Superquarta em destaque: Fed e Copom sob os holofotes
A agenda econômica desta semana é um campo minado de volatilidade, com o ponto alto na chamada superquarta. O Federal Reserve (Fed) anuncia sua decisão sobre os juros às 15h de quarta-feira, seguido por uma coletiva de Jerome Powell, possivelmente sua última como presidente, já que a indicação de Kevin Warsh para o cargo avança no Senado.
O consenso aponta para a manutenção da taxa na faixa de 3,50% a 3,75%, mas o mercado busca sinais sobre até quando a política restritiva será mantida, especialmente com o choque de energia no radar. No Brasil, o Copom decide a Selic no fim da tarde, com a maioria das projeções (33 de 37 instituições consultadas) apostando em um corte de 0,25%, refletindo cautela diante da inflação pressionada pelo petróleo.
Atenção aos indicadores econômicos IPCA-15 e PCE
A semana também traz dados cruciais que podem mexer com as expectativas. No Brasil, o IPCA-15 de abril, a ser divulgado na terça-feira, é esperado em 0,98%, indicando uma aceleração da inflação. Nos Estados Unidos, o PCE de março, índice preferido do Fed para medir preços, sai na quinta-feira, junto com a primeira prévia do PIB do primeiro trimestre. Esses números funcionam como o principal termômetro da semana, um PCE acima do esperado pode reforçar a tese de juros altos por mais tempo, enquanto o PIB sinaliza o ritmo da atividade econômica, que enfrenta ventos contrários do custo de energia.
Balanços e petróleo ganham evidência
A temporada de balanços do primeiro trimestre ganha tração, com empresas relevantes na B3 e em Nova York divulgando números que testam a resiliência dos mercados.
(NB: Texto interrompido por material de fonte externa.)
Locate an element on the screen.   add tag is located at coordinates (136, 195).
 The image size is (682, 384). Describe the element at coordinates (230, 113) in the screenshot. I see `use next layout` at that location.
No Brasil, os resultados esperados para esta semana mostram um trimestre forte para algumas companhias do setor industrial, enquanto bancos adotam posturas mais cautelosas. Paralelamente, o setor de energia sente o impacto da guerra, com um reajuste de 18% no querosene de aviação previsto para sexta-feira, acumulando uma alta de 99% no ano. Essa escalada reflete o custo econômico de um conflito sem resolução à vista.
Riscos e expectativas para a semana demandam paciência
Com a volatilidade ampliada até o feriado de 1º de maio, o mercado opera em modo de cautela. O Estreito de Ormuz segue como peça central na disputa geopolítica, enquanto ataques pontuais em outras frentes da região, como no sul do Líbano, lembram a fragilidade de tréguas formais.
Para o investidor, o momento é menos sobre antecipar movimentos e mais sobre interpretar sinais. Em um ambiente onde a geopolítica voltou a contaminar a inflação e, por consequência, a política monetária, a leitura dos próximos passos dos bancos centrais será mais decisiva do que qualquer tentativa de previsão imediata.